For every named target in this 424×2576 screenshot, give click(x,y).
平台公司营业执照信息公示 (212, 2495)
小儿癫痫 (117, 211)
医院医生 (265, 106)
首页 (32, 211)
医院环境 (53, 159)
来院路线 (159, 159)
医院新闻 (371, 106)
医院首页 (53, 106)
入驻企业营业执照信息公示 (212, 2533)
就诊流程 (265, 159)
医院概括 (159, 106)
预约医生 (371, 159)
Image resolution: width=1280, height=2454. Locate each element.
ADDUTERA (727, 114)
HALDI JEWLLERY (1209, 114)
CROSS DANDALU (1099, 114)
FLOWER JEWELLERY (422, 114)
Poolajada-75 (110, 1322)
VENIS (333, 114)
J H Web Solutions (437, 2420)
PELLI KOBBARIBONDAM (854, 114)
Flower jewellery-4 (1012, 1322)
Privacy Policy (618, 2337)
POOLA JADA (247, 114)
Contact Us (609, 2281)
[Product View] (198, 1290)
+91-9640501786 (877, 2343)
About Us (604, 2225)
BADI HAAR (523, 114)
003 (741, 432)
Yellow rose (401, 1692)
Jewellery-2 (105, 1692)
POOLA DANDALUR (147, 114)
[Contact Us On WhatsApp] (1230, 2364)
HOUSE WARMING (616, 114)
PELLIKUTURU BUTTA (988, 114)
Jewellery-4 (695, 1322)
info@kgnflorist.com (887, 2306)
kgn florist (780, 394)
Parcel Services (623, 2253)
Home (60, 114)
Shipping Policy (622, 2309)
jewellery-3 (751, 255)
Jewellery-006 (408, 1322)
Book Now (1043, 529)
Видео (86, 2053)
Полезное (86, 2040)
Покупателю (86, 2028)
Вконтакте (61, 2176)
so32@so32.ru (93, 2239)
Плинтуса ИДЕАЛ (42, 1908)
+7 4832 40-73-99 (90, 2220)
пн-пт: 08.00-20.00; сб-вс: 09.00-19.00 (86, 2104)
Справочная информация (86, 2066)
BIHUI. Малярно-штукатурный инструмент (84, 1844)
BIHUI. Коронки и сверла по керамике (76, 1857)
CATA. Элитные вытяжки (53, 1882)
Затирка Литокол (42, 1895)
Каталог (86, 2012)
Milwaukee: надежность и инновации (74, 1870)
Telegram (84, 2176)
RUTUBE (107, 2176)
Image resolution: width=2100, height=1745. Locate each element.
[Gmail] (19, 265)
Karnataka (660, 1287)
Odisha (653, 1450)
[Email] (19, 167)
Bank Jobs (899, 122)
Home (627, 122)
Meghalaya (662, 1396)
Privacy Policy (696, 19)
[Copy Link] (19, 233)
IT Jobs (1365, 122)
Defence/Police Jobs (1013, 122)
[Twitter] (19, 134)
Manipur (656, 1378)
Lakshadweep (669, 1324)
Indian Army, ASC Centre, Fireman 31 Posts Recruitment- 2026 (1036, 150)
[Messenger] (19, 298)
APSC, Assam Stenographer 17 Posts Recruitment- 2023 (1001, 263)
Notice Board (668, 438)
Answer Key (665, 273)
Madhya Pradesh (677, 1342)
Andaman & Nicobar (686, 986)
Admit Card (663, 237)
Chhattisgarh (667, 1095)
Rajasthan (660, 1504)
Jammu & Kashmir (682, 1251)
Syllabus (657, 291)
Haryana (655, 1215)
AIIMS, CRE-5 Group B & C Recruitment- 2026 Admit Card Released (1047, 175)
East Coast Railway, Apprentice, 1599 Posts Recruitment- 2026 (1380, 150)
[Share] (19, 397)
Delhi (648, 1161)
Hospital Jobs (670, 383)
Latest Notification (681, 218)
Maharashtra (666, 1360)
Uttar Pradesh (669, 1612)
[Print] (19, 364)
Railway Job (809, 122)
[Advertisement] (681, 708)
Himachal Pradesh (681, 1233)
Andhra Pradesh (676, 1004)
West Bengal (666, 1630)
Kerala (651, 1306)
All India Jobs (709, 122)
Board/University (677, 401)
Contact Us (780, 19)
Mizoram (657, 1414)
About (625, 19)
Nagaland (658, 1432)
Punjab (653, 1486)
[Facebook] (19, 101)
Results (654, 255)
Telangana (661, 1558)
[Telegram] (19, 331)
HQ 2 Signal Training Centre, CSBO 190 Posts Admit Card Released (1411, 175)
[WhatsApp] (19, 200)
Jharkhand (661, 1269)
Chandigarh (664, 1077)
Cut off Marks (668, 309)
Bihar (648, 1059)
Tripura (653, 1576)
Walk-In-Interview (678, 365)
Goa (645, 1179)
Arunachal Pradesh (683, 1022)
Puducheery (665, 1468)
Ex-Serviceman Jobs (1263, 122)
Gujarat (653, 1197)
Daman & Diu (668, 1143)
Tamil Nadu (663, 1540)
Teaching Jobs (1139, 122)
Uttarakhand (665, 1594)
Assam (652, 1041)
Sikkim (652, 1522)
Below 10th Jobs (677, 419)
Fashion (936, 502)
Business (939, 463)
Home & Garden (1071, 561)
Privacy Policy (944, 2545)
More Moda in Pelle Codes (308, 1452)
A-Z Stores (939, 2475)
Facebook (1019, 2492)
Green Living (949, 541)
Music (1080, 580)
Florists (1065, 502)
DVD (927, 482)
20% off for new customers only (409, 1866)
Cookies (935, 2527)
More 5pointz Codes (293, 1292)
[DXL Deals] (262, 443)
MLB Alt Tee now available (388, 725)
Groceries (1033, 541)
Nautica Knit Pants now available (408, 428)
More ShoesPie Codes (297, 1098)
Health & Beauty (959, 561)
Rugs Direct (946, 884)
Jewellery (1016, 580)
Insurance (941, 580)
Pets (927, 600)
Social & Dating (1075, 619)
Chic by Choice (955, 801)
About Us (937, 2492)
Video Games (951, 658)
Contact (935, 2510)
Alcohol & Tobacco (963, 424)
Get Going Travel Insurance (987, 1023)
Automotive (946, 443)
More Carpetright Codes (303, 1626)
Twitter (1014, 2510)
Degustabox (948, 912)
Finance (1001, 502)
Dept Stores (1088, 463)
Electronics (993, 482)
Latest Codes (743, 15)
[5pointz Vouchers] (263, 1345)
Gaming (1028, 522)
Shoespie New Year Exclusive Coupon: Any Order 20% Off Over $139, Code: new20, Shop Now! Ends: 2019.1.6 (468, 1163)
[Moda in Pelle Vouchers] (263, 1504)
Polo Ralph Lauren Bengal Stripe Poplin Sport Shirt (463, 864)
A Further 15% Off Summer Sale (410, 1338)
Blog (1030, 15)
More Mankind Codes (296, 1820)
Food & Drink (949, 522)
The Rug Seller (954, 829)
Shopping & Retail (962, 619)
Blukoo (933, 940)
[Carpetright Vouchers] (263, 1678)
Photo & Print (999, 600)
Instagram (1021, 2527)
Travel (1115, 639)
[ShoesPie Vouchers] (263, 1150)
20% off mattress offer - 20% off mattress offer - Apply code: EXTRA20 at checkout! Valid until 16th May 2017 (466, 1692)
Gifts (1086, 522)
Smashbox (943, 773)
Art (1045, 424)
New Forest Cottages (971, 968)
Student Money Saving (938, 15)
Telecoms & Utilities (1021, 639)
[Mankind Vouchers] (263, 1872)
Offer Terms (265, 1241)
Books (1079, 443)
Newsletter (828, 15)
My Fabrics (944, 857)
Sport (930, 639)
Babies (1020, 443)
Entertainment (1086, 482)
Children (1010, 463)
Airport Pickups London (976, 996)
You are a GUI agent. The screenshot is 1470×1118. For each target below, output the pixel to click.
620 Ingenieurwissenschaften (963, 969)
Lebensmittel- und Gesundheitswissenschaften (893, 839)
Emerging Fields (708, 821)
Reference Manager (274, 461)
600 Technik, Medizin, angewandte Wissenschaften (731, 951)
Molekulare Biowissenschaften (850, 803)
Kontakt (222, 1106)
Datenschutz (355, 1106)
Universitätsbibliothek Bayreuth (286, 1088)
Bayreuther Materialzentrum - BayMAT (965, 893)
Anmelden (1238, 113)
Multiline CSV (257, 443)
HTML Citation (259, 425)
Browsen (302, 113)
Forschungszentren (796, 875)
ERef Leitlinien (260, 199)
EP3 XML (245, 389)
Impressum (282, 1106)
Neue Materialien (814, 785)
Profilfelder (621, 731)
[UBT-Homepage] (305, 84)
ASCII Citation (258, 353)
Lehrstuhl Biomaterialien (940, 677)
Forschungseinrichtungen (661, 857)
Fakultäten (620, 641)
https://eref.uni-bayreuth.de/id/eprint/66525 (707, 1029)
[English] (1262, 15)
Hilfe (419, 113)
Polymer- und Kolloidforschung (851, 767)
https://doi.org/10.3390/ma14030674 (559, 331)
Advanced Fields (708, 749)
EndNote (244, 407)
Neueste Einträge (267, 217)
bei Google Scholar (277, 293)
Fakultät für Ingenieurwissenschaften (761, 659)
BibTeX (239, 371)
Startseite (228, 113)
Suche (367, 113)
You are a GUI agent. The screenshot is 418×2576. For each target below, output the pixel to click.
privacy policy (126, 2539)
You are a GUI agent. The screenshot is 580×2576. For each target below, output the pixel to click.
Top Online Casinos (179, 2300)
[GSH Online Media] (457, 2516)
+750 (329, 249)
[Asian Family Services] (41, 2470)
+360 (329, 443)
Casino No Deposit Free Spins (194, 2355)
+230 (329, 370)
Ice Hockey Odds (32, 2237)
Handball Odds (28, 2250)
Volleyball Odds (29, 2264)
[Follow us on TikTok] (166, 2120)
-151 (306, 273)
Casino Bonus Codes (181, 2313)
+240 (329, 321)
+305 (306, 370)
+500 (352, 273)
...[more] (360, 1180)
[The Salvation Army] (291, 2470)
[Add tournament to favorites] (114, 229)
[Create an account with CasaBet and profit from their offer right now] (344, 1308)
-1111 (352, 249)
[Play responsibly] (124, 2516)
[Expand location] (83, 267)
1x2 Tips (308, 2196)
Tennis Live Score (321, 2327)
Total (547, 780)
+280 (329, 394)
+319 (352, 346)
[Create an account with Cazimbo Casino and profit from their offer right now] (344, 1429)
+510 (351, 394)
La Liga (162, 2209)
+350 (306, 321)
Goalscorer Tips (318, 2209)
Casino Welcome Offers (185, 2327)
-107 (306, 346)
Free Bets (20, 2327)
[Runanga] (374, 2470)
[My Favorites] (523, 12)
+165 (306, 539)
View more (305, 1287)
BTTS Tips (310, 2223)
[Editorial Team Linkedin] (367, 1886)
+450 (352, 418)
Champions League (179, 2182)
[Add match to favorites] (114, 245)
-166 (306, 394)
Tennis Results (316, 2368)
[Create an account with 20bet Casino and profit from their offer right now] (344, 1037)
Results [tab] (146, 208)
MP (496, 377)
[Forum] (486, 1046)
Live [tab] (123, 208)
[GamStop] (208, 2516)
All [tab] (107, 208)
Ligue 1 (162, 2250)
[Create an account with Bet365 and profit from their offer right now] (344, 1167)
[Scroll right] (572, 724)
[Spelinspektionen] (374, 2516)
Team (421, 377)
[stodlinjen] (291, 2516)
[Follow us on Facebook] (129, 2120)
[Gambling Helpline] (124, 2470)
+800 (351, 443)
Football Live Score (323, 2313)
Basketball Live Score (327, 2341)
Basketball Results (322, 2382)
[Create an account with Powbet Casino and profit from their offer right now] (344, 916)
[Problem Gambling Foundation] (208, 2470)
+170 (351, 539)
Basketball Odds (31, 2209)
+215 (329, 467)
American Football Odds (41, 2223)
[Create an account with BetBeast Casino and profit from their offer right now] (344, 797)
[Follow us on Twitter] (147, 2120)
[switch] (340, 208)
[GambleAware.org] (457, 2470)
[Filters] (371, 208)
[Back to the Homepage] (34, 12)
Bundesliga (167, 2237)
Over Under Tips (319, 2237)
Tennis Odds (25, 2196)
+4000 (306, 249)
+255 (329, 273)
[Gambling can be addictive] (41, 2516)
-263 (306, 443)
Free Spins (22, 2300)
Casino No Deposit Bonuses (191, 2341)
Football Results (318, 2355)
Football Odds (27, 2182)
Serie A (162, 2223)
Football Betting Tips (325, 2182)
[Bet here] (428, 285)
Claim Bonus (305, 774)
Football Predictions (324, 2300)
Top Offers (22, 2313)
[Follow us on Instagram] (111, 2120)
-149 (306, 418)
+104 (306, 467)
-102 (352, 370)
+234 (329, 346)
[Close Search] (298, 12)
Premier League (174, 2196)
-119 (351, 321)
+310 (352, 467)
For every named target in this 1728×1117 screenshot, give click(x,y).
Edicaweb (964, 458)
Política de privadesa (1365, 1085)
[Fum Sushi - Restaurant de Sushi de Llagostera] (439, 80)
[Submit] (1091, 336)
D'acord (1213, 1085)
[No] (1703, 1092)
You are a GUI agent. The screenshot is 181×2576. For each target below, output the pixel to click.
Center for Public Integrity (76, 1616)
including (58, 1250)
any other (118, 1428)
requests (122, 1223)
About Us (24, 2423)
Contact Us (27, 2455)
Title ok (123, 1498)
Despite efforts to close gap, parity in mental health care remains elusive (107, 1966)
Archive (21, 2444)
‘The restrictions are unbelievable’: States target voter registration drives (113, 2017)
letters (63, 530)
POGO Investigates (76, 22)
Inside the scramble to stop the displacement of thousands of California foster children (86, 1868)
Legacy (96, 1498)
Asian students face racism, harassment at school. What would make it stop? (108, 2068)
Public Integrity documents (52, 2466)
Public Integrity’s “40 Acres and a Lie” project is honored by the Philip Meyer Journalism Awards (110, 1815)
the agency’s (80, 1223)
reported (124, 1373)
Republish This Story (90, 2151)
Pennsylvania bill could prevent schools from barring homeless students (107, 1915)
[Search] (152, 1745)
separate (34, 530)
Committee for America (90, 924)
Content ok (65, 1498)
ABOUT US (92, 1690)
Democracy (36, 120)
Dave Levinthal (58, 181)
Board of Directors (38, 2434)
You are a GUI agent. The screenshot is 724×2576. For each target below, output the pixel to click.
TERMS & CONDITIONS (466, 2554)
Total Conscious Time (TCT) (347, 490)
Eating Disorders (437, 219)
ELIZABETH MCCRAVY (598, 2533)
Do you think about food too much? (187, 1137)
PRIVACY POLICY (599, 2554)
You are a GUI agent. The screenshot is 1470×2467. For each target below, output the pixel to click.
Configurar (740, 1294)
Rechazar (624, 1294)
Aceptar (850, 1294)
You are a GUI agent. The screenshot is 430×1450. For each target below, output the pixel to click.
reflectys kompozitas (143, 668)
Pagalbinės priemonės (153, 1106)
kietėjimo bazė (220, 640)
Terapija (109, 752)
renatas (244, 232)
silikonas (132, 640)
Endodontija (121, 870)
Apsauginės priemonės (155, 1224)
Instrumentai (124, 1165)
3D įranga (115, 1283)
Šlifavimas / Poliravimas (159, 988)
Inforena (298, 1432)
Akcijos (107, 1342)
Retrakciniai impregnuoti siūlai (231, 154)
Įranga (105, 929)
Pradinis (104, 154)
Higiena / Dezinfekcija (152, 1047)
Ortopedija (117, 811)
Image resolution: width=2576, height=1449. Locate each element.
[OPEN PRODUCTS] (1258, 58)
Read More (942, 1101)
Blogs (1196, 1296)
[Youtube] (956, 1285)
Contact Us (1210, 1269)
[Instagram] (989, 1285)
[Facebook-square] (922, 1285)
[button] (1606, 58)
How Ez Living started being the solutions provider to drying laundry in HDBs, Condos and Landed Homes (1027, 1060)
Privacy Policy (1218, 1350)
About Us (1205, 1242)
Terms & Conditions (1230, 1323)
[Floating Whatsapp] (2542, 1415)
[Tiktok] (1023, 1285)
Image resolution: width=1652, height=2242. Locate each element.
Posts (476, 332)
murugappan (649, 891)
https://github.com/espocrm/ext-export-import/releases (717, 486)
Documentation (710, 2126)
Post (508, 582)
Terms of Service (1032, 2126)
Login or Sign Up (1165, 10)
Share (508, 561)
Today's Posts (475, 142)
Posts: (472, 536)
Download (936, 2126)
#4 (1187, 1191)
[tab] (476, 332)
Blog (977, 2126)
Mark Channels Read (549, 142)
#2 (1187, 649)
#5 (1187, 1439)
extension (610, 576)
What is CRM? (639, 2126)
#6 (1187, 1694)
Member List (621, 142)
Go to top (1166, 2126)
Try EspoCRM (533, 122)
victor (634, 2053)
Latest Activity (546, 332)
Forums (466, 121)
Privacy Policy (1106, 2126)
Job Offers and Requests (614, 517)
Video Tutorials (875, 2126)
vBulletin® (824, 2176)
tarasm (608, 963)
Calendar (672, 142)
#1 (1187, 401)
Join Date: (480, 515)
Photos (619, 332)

§ WORK INSTRUCTIONS: Within the data above, the span starting at the line containing "[Back to the Homepage] (34, 12)" and ending at the line containing "Archive (21, 2444)" is to be retyped exactly, with no other lines.

§ SOLUTION TO THIS EXERCISE:
[Back to the Homepage] (34, 12)
Bundesliga (167, 2237)
Over Under Tips (319, 2237)
Tennis Odds (25, 2196)
+4000 (306, 249)
+255 (329, 273)
[Gambling can be addictive] (41, 2516)
-263 (306, 443)
Free Spins (22, 2300)
Casino No Deposit Bonuses (191, 2341)
Football Results (318, 2355)
Football Odds (27, 2182)
Serie A (162, 2223)
Football Betting Tips (325, 2182)
[Bet here] (428, 285)
Claim Bonus (305, 774)
Football Predictions (324, 2300)
Top Offers (22, 2313)
[Follow us on Instagram] (111, 2120)
-149 (306, 418)
+104 (306, 467)
-102 (352, 370)
+234 (329, 346)
[Close Search] (298, 12)
Premier League (174, 2196)
-119 (351, 321)
+310 (352, 467)
For every named target in this 1728×1117 screenshot, give click(x,y).
Edicaweb (964, 458)
Política de privadesa (1365, 1085)
[Fum Sushi - Restaurant de Sushi de Llagostera] (439, 80)
[Submit] (1091, 336)
D'acord (1213, 1085)
[No] (1703, 1092)
You are a GUI agent. The screenshot is 181×2576. For each target below, output the pixel to click.
Center for Public Integrity (76, 1616)
including (58, 1250)
any other (118, 1428)
requests (122, 1223)
About Us (24, 2423)
Contact Us (27, 2455)
Title ok (123, 1498)
Despite efforts to close gap, parity in mental health care remains elusive (107, 1966)
Archive (21, 2444)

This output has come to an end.